Hereford is set at the heart of a rural county and borders the River Wye. Hereford is charming, small – and easy to walk around. It retains its farming community feel and attractive historic architecture. High Town, the city centre, holds weekly markets; the Butter Market is also located in High Town and this indoor trading area has stalls offering different products and services. The Old House, a black and white timber framed building is located in the heart of High Town and was moved from its original foundations in Butcher’s Row. A great bronze cast of the county’s other main export – Hereford Cattle – stand proudly in front of the Old House. Church Street is a beautiful cobbled street leading up to the Cathedral and houses many wonderful independent shops – however the name can cause some confusion as it is also known as Cappuchin or Cabbage Lane! Hereford Cathedral is home to the historic Mappa Mundi – a thirteenth century vellum map depicting the world with Jerusalem at its centre.
The Chained LA visit to the Mappa Mundi enables you to enjoy a rare copy of the 1217 Magna Cara as well the Chained Library with its rare printed books and 229 medieval manuscripts. Hereford really is an eclectic mix of old and new with the Cathedral, High Town with all the High Street shops and of course the River Wye. The new development, Old Market, is set to see the city grow introducting a multiscreen cinema and many new High Street favourites. You can’t go wrong with a visit to Hereford as it really does have everything you could need in a city and more.

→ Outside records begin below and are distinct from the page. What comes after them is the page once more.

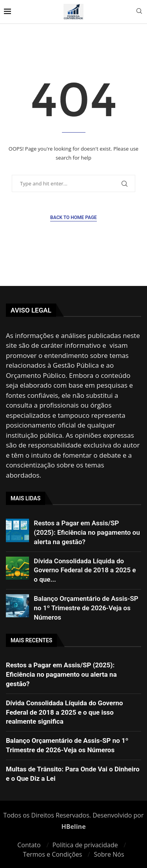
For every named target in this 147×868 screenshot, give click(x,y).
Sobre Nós (109, 854)
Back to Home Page (73, 217)
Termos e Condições (52, 854)
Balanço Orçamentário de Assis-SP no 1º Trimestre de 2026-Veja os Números (86, 608)
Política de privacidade (85, 845)
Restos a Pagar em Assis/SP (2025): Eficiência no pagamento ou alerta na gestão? (87, 532)
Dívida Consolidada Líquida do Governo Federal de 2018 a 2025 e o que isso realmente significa (64, 712)
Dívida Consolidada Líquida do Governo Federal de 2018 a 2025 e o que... (85, 570)
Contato (29, 845)
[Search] (139, 12)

Ross-on-Wye right at the south of Herefordshire is set in beautiful countryside. The iconic view of Ross-on-Wye, it’s sandstone cliff and the winding River Wye has been the subject of many photos and traditional Christmas Cards! At the heart of the town stands the lovely sandstone arches of the Market House which was built in the 1650s. Now home to the Visitor Centre, the local market settles under its shelter twice a week. Still packed with good independent shops, the town has retained its historic charm. Ross-on-Wye was the birthplace of the British tourist industry as Dr John Egerton started taking his friends on boat trips in 1745. By 1808 up to eight boats were making excursions on the ‘Wye Tour’. Wherever you go in Ross there are memorials to the town’s seventeenth century benefactor John Kyrle who brought a safe water supply to the town as well as improving access across the water meadows. Wander on the John Kyrle walk, relax by the river side, view the stunning horseshoe bend form the Prospect Gardens. Ross-on-Wye has so much to offer everybody who visits from its lovely independent shops to its history and charm.